Три феи кружились возле моей головы. Их было чуть слышно, но я уловил, как одна напевала про золото. Я очень надеялся, что тётушки не заметят.
Теперь выгонять фей из дома стало моей работой. Я поджидал их у окна с тряпкой, замахиваясь ей каждый раз, когда они подлетали. Обычно они смеялись, и это превратилось в своеобразную игру, но иногда мне удавалось ударить их, они кувыркались в воздухе и улетали прочь вверх ногами. Меня это веселило.
В прохладные дни, когда окна были закрыты, я помогал тётушкам. Батильда давала мне держать нитки, чтобы они не запутывались, пока она шила, а иногда я сортировал нити для Хэйдел в соответствии с их оттенками.
Больше всего мне нравилось помогать Иде. Она разрешала мне выбирать цвета или картинки для своих работ.

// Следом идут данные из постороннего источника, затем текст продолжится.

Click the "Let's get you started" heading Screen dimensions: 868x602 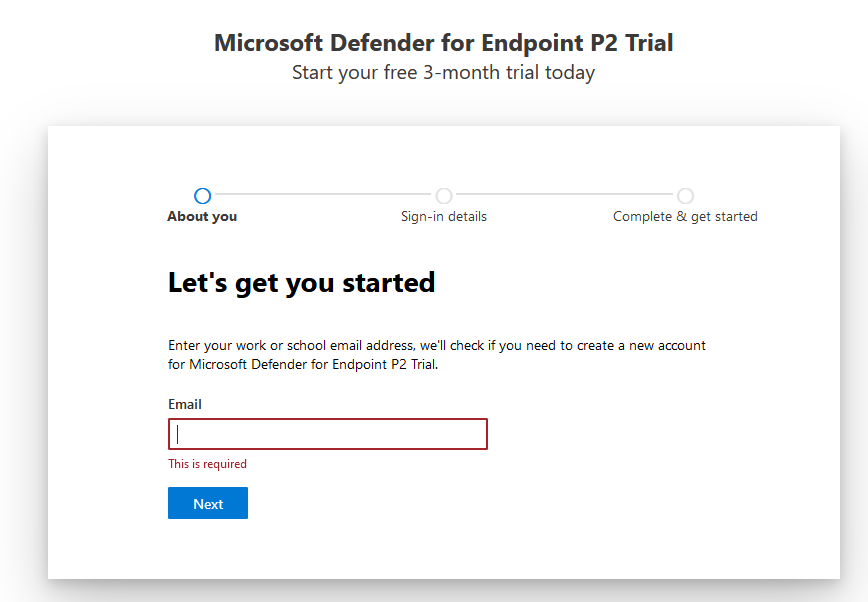pyautogui.click(x=300, y=282)
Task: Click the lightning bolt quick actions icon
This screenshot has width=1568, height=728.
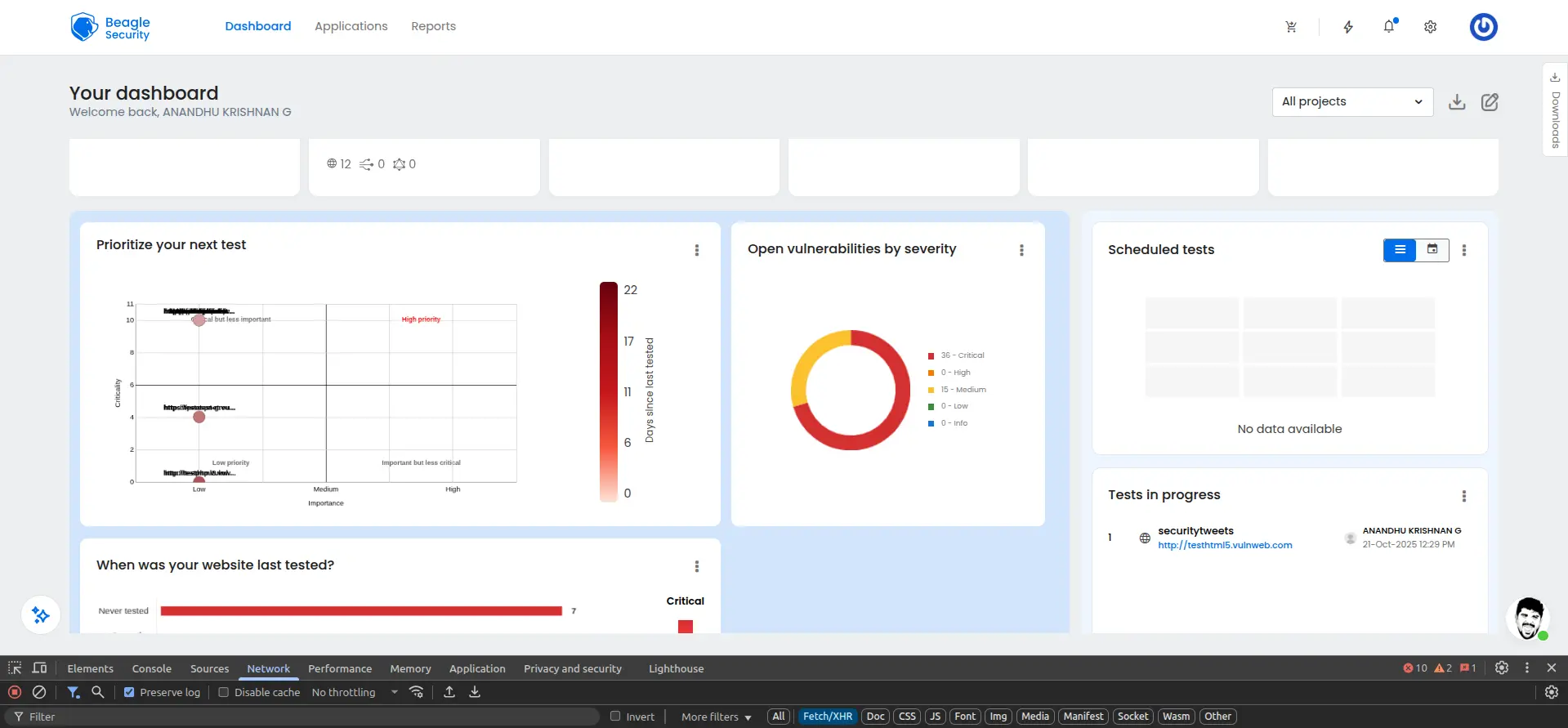Action: pos(1348,27)
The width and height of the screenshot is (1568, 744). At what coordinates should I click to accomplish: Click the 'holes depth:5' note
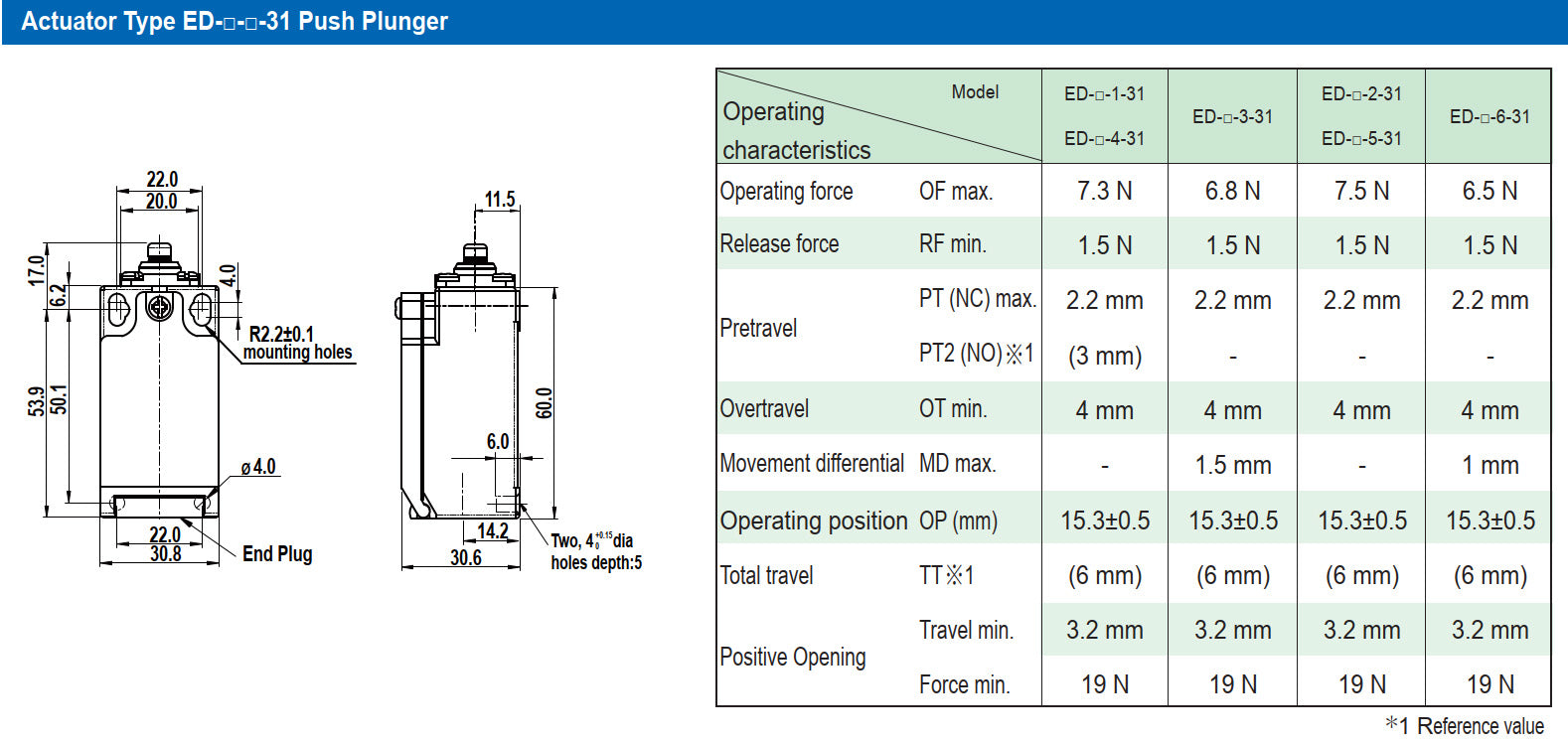596,563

Мы с Идой сочиняли рифмы, пока работали. Она знала множество слов, и мы играли с ними. Вот мой любимый стишок:
Иногда мы с Идой так увлекались, что и не замечали, как говорили стихами:
— На голове твоей сидит фея!
— Должно быть, она смотрит на нити…
— Смахни её поскорее!
— Давай, и не говори: подождите!
— Мои штаны уменьшились! — закричал я тётушкам. Я пританцовывал, штаны были узкие, и в них было неудобно.